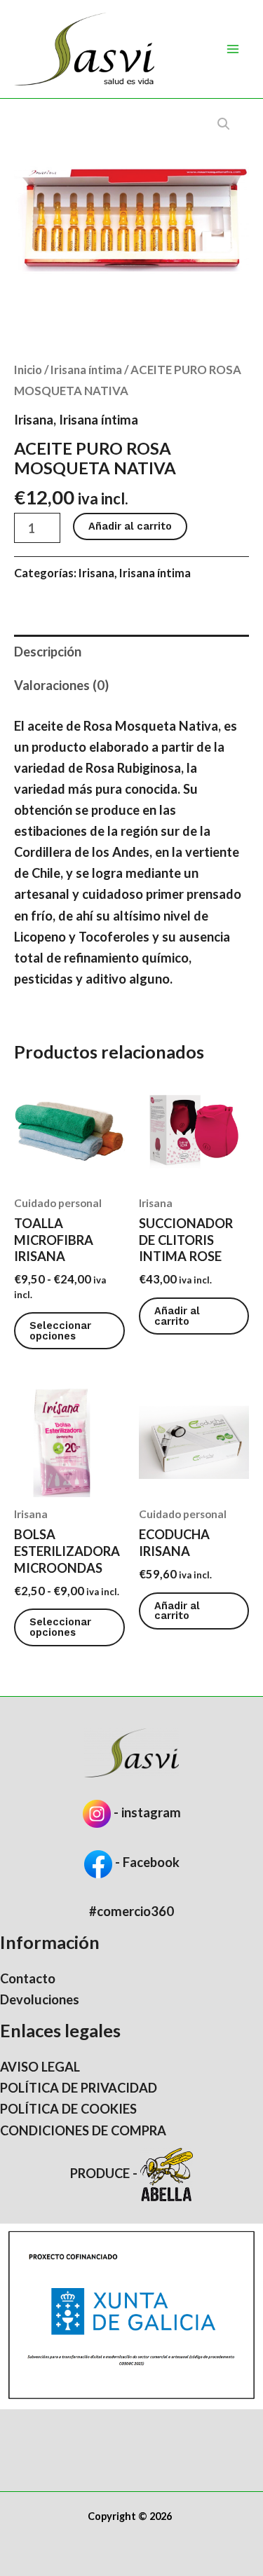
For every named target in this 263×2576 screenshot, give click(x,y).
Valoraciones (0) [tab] (61, 685)
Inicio (28, 369)
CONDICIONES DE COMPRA (83, 2130)
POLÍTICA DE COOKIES (68, 2108)
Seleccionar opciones (60, 1330)
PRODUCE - (105, 2173)
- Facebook (146, 1862)
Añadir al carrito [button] (177, 1316)
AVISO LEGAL (40, 2066)
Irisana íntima (86, 369)
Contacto (27, 1978)
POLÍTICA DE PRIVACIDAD (78, 2087)
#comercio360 (131, 1911)
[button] (223, 124)
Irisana (33, 419)
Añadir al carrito (130, 526)
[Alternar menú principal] (233, 49)
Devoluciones (39, 1999)
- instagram (147, 1811)
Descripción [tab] (47, 651)
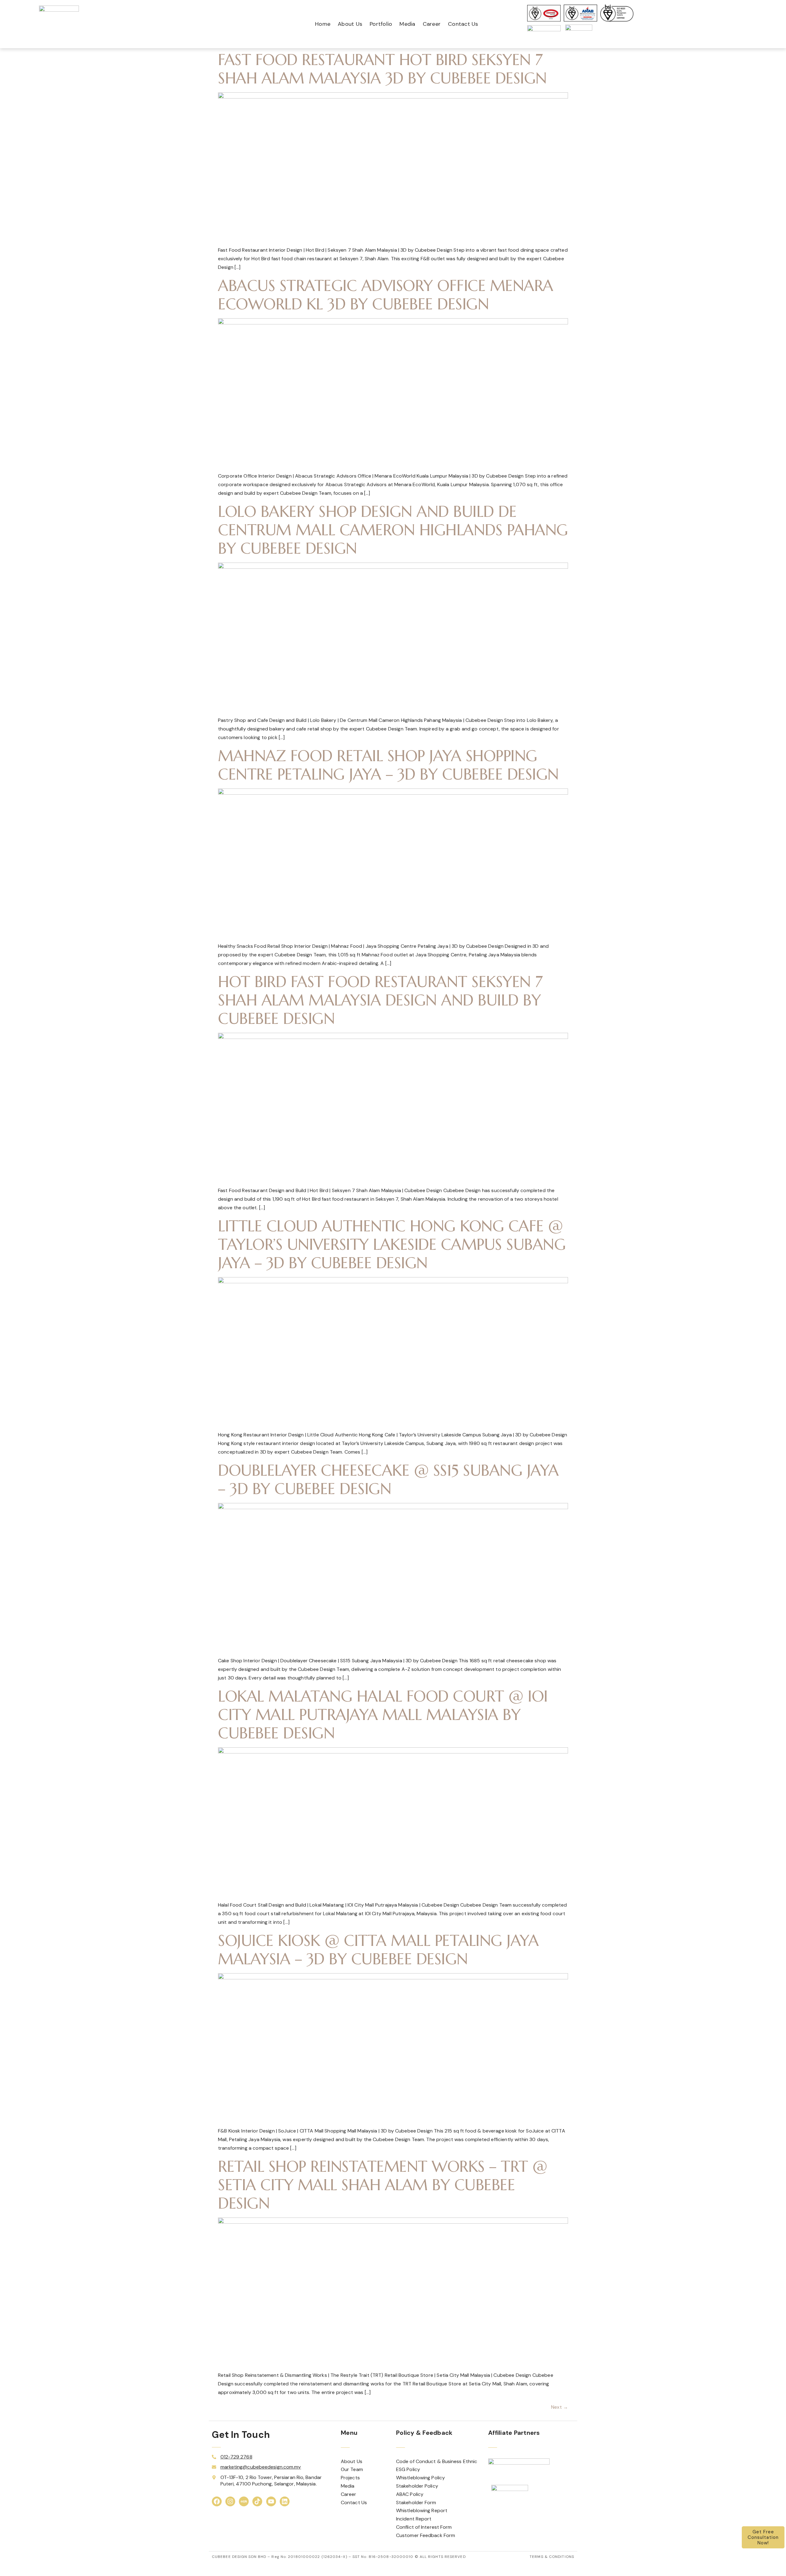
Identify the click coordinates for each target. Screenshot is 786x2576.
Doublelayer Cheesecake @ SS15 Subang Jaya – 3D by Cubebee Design (388, 1479)
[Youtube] (271, 2501)
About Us (350, 24)
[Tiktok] (257, 2501)
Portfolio (381, 24)
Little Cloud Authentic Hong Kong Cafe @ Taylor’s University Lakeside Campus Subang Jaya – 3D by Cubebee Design (392, 1244)
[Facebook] (217, 2501)
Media (407, 24)
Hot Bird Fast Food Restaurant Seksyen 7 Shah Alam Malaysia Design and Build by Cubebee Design (380, 1000)
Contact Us (463, 24)
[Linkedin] (285, 2501)
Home (322, 24)
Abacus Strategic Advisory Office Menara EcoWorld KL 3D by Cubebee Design (385, 295)
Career (432, 24)
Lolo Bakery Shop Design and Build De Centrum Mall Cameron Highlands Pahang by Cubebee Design (393, 530)
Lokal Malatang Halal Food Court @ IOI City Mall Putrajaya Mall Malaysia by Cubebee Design (383, 1715)
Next (559, 2407)
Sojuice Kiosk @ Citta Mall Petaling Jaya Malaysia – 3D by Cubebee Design (378, 1950)
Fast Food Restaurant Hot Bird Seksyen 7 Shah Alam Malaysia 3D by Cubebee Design (382, 69)
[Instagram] (230, 2501)
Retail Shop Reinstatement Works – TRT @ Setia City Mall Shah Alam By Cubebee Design (382, 2185)
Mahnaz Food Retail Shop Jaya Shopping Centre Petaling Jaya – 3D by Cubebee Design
++++
__What you should do__: Among the records above, locate the line containing "Añadir al carrito [button] (177, 1316)" and the line containing "Career (432, 24)", then transcribe exactly the lines starting at the first and ending at the second, with no pictures.

__Written answer__:
Añadir al carrito [button] (177, 1316)
AVISO LEGAL (40, 2066)
Irisana íntima (86, 369)
Contacto (27, 1978)
POLÍTICA DE PRIVACIDAD (78, 2087)
#comercio360 (131, 1911)
[button] (223, 124)
Irisana (33, 419)
Añadir al carrito (130, 526)
[Alternar menú principal] (233, 49)
Devoluciones (39, 1999)
- instagram (147, 1811)
Descripción [tab] (47, 651)
Identify the click coordinates for each target. Screenshot is 786x2576.
Doublelayer Cheesecake @ SS15 Subang Jaya – 3D by Cubebee Design (388, 1479)
[Youtube] (271, 2501)
About Us (350, 24)
[Tiktok] (257, 2501)
Portfolio (381, 24)
Little Cloud Authentic Hong Kong Cafe @ Taylor’s University Lakeside Campus Subang Jaya – 3D by Cubebee Design (392, 1244)
[Facebook] (217, 2501)
Media (407, 24)
Hot Bird Fast Food Restaurant Seksyen 7 Shah Alam Malaysia Design and Build by Cubebee Design (380, 1000)
Contact Us (463, 24)
[Linkedin] (285, 2501)
Home (322, 24)
Abacus Strategic Advisory Office Menara EcoWorld KL 3D by Cubebee Design (385, 295)
Career (432, 24)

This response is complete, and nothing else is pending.